EXERCISE INSTRUCTIONS: Reproduce exactly the lines from the one containing "Instruction: Open Jaws, Relentless" through the end of the entries, including both. Drop the pictures.

DATA EXTRACT:
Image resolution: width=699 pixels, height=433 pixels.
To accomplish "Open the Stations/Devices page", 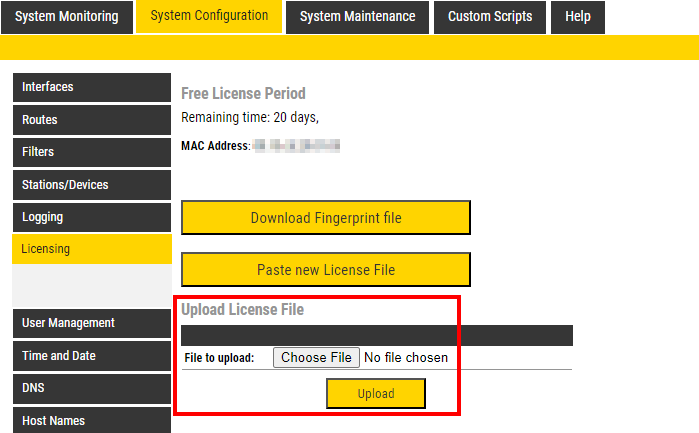I will coord(91,185).
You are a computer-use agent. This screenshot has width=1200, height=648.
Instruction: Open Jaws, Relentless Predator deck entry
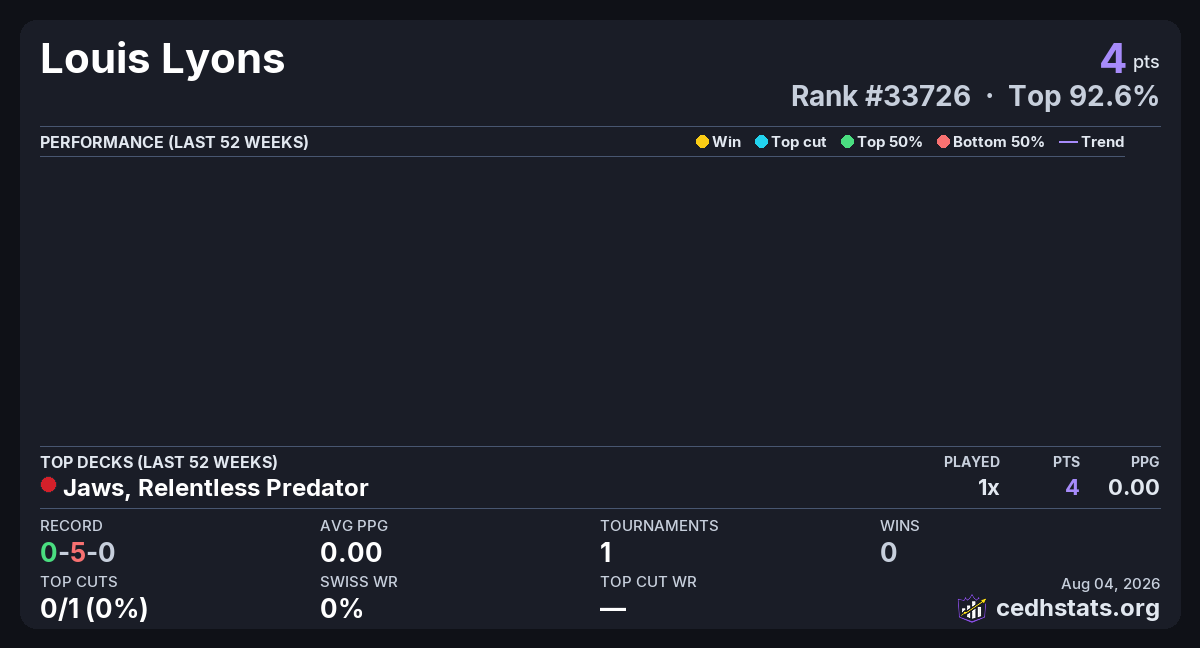point(215,488)
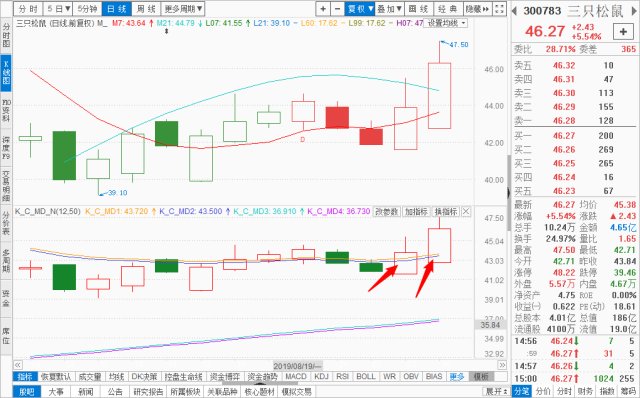Jump to chart start arrow
This screenshot has height=398, width=640.
point(18,365)
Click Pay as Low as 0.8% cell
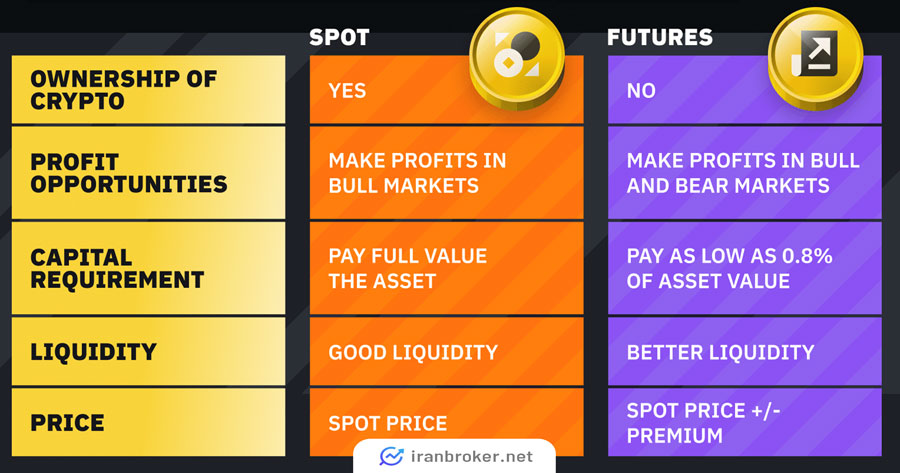This screenshot has height=473, width=900. (x=744, y=268)
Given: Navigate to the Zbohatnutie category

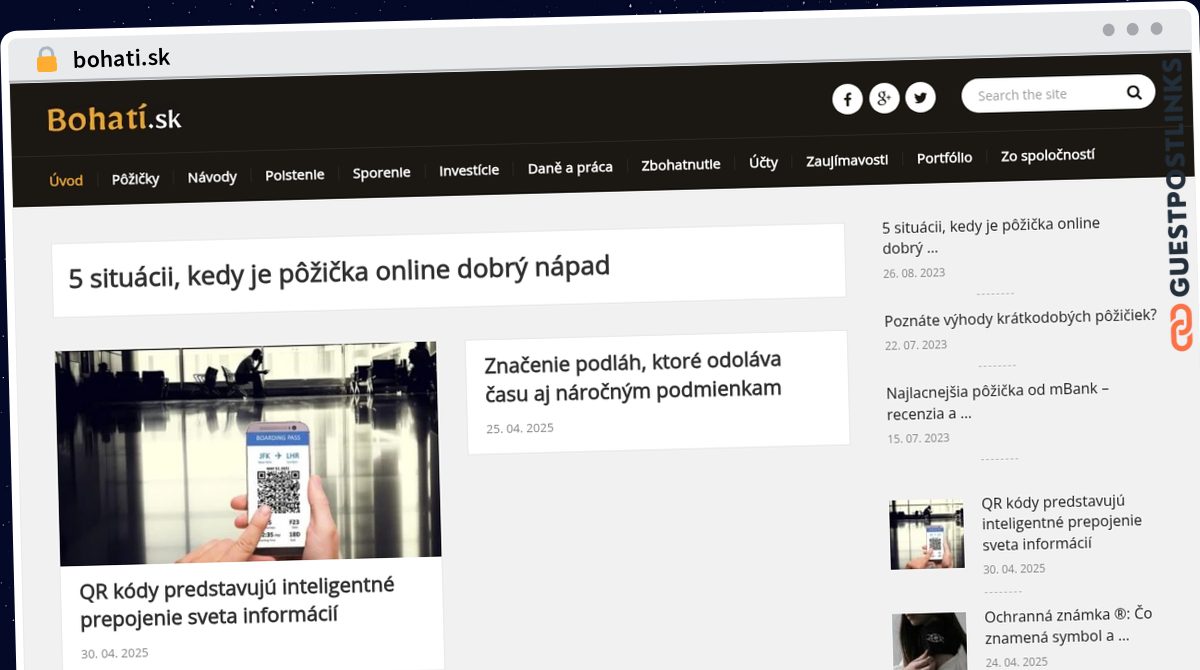Looking at the screenshot, I should (681, 165).
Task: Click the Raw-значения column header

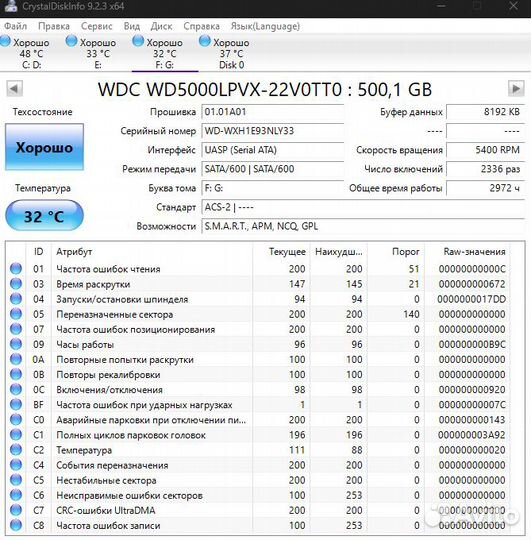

EXERCISE OUTPUT:
Instruction: Open Jaws, Relentless Predator deck entry
point(215,488)
Jump to chart start arrow
This screenshot has height=398, width=640.
point(18,365)
Click Pay as Low as 0.8% cell
This screenshot has height=473, width=900. (x=744, y=268)
Given: Navigate to the Zbohatnutie category

Looking at the screenshot, I should (681, 165).
Task: Click the Raw-значения column header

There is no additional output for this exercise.